> REQUIREMENT:
Track down each line below containing the string "page" and copy it.

Data excerpts
---*---
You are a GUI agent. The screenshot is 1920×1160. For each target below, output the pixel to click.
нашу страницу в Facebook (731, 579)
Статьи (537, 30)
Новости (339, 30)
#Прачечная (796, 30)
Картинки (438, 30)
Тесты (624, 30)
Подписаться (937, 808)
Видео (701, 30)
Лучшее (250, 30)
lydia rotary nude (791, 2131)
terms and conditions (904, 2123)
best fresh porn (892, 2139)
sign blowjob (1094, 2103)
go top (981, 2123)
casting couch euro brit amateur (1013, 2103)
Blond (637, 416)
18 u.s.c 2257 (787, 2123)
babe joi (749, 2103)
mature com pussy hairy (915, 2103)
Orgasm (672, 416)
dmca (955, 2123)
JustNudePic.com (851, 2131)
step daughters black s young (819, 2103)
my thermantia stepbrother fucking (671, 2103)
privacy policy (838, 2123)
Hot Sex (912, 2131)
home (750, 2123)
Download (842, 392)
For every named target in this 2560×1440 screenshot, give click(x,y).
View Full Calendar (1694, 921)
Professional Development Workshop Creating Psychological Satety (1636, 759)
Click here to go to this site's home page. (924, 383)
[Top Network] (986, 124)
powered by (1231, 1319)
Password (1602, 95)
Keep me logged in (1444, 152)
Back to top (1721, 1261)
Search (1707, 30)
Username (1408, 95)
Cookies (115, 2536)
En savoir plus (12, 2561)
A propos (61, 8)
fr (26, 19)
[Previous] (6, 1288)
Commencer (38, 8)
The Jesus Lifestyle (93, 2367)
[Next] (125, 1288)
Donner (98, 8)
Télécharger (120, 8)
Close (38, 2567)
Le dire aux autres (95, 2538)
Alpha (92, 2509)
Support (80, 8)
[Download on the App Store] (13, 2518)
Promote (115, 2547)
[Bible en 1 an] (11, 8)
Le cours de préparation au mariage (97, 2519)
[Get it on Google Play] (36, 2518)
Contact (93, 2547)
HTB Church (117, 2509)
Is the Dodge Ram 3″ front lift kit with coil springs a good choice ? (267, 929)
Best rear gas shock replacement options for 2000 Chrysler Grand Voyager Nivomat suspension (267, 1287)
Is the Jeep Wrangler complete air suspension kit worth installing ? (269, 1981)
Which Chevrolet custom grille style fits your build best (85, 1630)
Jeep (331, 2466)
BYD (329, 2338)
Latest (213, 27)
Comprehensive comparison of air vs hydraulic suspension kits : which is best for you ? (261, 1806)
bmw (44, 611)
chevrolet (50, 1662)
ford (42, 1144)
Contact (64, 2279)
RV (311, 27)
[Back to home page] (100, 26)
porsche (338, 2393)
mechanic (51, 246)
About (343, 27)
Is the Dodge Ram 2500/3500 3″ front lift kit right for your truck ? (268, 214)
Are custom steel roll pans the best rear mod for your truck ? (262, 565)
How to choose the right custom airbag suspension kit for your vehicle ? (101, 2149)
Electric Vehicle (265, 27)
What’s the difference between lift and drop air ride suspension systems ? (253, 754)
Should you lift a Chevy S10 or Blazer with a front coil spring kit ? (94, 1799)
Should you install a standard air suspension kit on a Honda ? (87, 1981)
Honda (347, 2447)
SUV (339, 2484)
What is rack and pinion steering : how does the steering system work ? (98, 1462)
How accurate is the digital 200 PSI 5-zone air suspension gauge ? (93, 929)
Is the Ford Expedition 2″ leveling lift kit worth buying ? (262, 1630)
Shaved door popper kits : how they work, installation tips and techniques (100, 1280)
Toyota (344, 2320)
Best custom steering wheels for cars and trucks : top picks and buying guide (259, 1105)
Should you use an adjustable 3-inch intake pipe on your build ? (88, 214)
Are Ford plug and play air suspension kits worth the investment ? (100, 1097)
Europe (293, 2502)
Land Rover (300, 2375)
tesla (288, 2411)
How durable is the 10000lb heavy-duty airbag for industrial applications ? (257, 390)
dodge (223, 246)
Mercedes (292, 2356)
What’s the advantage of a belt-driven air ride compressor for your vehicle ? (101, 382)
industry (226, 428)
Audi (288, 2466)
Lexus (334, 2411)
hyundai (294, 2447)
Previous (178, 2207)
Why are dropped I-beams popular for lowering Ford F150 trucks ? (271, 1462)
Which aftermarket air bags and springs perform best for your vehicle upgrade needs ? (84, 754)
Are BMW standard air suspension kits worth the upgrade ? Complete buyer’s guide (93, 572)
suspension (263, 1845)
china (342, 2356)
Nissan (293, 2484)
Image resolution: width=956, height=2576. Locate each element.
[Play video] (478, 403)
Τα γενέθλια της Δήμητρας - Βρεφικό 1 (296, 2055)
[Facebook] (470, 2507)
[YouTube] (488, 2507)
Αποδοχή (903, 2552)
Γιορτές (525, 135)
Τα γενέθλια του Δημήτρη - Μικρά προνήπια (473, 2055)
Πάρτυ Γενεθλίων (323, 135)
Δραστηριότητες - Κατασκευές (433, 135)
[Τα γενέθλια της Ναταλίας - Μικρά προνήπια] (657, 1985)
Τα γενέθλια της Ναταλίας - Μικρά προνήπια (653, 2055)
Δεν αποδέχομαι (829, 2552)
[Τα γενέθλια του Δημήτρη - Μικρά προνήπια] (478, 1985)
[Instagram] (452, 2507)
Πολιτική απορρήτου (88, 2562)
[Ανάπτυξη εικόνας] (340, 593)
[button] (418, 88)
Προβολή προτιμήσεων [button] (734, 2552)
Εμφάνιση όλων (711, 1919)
---*---
> ANSWER SPACE:
Click here to go to this site's home page. (924, 383)
[Back to home page] (100, 26)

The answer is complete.